## Problem details:
Take the listing and give it again exactly, from its first line to its last line.

## Data extract:
● ● ●

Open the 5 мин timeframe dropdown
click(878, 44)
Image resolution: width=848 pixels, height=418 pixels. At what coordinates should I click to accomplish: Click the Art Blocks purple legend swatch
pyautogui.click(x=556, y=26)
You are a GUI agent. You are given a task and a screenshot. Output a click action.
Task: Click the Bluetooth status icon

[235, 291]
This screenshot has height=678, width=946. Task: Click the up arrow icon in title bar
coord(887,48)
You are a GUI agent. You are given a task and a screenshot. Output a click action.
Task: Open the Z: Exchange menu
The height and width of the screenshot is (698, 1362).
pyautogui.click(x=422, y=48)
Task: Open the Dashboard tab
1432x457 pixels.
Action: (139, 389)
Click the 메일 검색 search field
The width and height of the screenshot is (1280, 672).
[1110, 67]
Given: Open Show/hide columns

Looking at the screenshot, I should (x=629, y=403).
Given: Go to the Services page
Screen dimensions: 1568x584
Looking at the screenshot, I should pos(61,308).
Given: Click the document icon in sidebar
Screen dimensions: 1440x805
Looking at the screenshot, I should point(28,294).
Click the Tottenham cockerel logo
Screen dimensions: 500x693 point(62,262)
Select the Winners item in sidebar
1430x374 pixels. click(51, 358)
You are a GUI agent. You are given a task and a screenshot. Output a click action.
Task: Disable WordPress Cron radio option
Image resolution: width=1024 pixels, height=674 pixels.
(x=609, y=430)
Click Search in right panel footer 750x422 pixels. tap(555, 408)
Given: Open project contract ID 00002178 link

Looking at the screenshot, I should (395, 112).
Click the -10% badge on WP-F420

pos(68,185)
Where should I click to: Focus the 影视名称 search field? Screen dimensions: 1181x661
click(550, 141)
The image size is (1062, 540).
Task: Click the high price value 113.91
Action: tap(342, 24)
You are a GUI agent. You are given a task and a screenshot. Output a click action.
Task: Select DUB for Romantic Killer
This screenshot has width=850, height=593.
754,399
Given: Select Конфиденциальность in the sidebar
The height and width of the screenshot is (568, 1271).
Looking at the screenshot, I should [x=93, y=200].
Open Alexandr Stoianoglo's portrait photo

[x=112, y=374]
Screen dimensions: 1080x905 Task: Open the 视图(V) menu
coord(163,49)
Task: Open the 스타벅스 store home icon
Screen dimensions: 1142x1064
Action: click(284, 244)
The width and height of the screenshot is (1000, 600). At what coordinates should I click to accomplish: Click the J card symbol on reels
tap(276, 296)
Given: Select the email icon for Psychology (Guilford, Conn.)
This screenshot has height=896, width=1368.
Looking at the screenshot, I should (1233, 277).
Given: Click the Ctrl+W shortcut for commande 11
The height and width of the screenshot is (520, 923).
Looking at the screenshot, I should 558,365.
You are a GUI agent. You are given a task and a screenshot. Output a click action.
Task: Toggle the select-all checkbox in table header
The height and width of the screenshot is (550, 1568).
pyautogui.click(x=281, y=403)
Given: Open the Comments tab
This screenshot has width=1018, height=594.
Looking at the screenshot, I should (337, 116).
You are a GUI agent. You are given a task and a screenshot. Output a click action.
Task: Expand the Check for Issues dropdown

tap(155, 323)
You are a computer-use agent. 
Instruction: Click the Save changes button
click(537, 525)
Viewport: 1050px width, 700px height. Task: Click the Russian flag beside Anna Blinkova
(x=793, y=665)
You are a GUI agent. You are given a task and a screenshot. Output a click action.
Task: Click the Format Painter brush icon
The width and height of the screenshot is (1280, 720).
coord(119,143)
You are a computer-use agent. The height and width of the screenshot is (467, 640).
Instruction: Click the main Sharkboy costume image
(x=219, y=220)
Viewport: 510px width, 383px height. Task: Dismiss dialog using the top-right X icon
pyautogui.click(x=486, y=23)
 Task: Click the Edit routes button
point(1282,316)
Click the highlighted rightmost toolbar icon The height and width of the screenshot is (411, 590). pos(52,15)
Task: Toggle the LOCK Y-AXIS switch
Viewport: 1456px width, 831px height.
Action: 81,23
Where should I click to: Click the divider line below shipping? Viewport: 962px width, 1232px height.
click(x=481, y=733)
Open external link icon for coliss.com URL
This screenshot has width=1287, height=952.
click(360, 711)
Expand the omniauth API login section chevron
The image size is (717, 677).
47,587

● ● ●

## Response for this exercise:
Open the 5 мин timeframe dropdown
click(878, 44)
Image resolution: width=848 pixels, height=418 pixels. At what coordinates should I click to accomplish: Click the Art Blocks purple legend swatch
pyautogui.click(x=556, y=26)
You are a GUI agent. You are given a task and a screenshot. Output a click action.
Task: Click the Bluetooth status icon

[235, 291]
This screenshot has height=678, width=946. Task: Click the up arrow icon in title bar
coord(887,48)
You are a GUI agent. You are given a task and a screenshot. Output a click action.
Task: Open the Z: Exchange menu
The height and width of the screenshot is (698, 1362).
pyautogui.click(x=422, y=48)
Task: Open the Dashboard tab
1432x457 pixels.
Action: (139, 389)
Click the 메일 검색 search field
The width and height of the screenshot is (1280, 672).
[1110, 67]
Given: Open Show/hide columns

Looking at the screenshot, I should (x=629, y=403).
Given: Go to the Services page
Screen dimensions: 1568x584
Looking at the screenshot, I should pos(61,308).
Given: Click the document icon in sidebar
Screen dimensions: 1440x805
Looking at the screenshot, I should point(28,294).
Click the Tottenham cockerel logo
Screen dimensions: 500x693 point(62,262)
Select the Winners item in sidebar
1430x374 pixels. click(51, 358)
You are a GUI agent. You are given a task and a screenshot. Output a click action.
Task: Disable WordPress Cron radio option
Image resolution: width=1024 pixels, height=674 pixels.
(x=609, y=430)
Click Search in right panel footer 750x422 pixels. tap(555, 408)
Given: Open project contract ID 00002178 link

Looking at the screenshot, I should (395, 112).
Click the -10% badge on WP-F420

pos(68,185)
Where should I click to: Focus the 影视名称 search field? Screen dimensions: 1181x661
click(550, 141)
The image size is (1062, 540).
Task: Click the high price value 113.91
Action: tap(342, 24)
You are a GUI agent. You are given a task and a screenshot. Output a click action.
Task: Select DUB for Romantic Killer
This screenshot has width=850, height=593.
754,399
Given: Select Конфиденциальность in the sidebar
The height and width of the screenshot is (568, 1271).
Looking at the screenshot, I should [x=93, y=200].
Open Alexandr Stoianoglo's portrait photo

[x=112, y=374]
Screen dimensions: 1080x905 Task: Open the 视图(V) menu
coord(163,49)
Task: Open the 스타벅스 store home icon
Screen dimensions: 1142x1064
Action: click(284, 244)
The width and height of the screenshot is (1000, 600). At what coordinates should I click to accomplish: Click the J card symbol on reels
tap(276, 296)
Given: Select the email icon for Psychology (Guilford, Conn.)
This screenshot has height=896, width=1368.
Looking at the screenshot, I should (1233, 277).
Given: Click the Ctrl+W shortcut for commande 11
The height and width of the screenshot is (520, 923).
Looking at the screenshot, I should 558,365.
You are a GUI agent. You are given a task and a screenshot. Output a click action.
Task: Toggle the select-all checkbox in table header
The height and width of the screenshot is (550, 1568).
pyautogui.click(x=281, y=403)
Given: Open the Comments tab
This screenshot has width=1018, height=594.
Looking at the screenshot, I should (337, 116).
You are a GUI agent. You are given a task and a screenshot. Output a click action.
Task: Expand the Check for Issues dropdown

tap(155, 323)
You are a computer-use agent. 
Instruction: Click the Save changes button
click(537, 525)
Viewport: 1050px width, 700px height. Task: Click the Russian flag beside Anna Blinkova
(x=793, y=665)
You are a GUI agent. You are given a task and a screenshot. Output a click action.
Task: Click the Format Painter brush icon
The width and height of the screenshot is (1280, 720).
coord(119,143)
You are a computer-use agent. The height and width of the screenshot is (467, 640).
Instruction: Click the main Sharkboy costume image
(x=219, y=220)
Viewport: 510px width, 383px height. Task: Dismiss dialog using the top-right X icon
pyautogui.click(x=486, y=23)
 Task: Click the Edit routes button
point(1282,316)
Click the highlighted rightmost toolbar icon The height and width of the screenshot is (411, 590). pos(52,15)
Task: Toggle the LOCK Y-AXIS switch
Viewport: 1456px width, 831px height.
Action: 81,23
Where should I click to: Click the divider line below shipping? Viewport: 962px width, 1232px height.
click(x=481, y=733)
Open external link icon for coliss.com URL
This screenshot has width=1287, height=952.
click(360, 711)
Expand the omniauth API login section chevron
The image size is (717, 677).
47,587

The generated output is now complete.